As many of you have seen on Facebook or Instagram, we were just diagnosed with TTTS or Twin to Twin Transfusion Syndrome. For technical terms look here. Basically, one twin passes all or his/her nutrients to the other twin and doesn’t get enough back. It is dangerous to the donor because they basically starve and dangerous to the recipient because it receives way too much blood and fluids.
Somehow we made all of the tiniest percentages. Not only are we having twins, but they are identical. Not only are they identical, but they are in the 8%-10% who have TTTS.
Read here about finding out we were having twins and the other few updates. Blogging is so therapeutic and helps me process things. So I’m taking a 30 minute break from crying to write this update for all of you asking.
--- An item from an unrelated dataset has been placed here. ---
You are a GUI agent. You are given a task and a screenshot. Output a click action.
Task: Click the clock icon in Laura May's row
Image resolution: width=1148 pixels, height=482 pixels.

Today (January 4th) I went in for a routine sonogram and check-up. Nate didn’t come with me because he was busy and this appointment was no big deal …
After my sonogram my doctor met me in the exam room. “Hi Hannah. I have bad news.” For some odd reason I thought he was joking (maybe since this was my first appointment with this new doctor). But, as he sat down and said the words “Twin to Twin Transfusion Syndrome” I knew it was no joke.
My precious little twins were not doing well. I started to cry and he gently handed me the tissue box.
After explaining Twin to Twin Transfusion Syndrome he went over my two options and the horrifying statistics.
Twin to Twin Transfusion Syndrome Treatment
Option 1: Have a procedure done in Lubbock to drain the fluid off of the larger twin. This only has a 50% success rate of saving one baby.
Option 2: Have a procedure done in Houston to separate the blood vessels that are passing the nutrients back and forth. This only has a 70% success rate of saving one baby.
Both have have lots of possible complications and not great success rates. Both are scary. Our doctor said that we too early in the pregnancy to go to Houston. They normally only take babies 18 weeks and older.
So now it’s just a waiting game. Will their tiny hearts keep beating until I can get surgery? Will they make it through the surgery? Will they come prematurely?
Post Doctors Appointment Update
The afternoon was a whirlwind of calls, texts, crying, decisions, and making life altering plans. Our doctor called the doctor in Houston and we were cleared to head down there for a consultation on Monday. If I am a candidate for the surgery they will operate that day or the next.
There are pros and cons of going now. Thankfully our doctor made the decision for us so we have a lot of peace. Since we are only in a stage 1-2 out of 5 there is a higher success rate. But since the babies will only be 16 weeks, 3 days, they will have a lower success rate. But we can’t really wait or they could pass away.
If one or both of the babies makes it then we will have follow-up sonograms weekly. There are lots of possible complications, but those don’t need to be worried about right now. I will be on complete bed rest for a full week. Yikes with a toddler.
Nate and I’s hearts have been breaking today. The thought of loosing two babies is crushing. We already love them both so much. We are extremely grateful for all of the thoughts, prayers, messages, offers of help, food sent, and texts. Community is so comforting.
Of course we want to walk away from this trail with two healthy baby girls. But, whatever the outcome turns out to be, God will still be sovereign, loving, and good. He loves our two babies more than I ever can and that’s enough for me.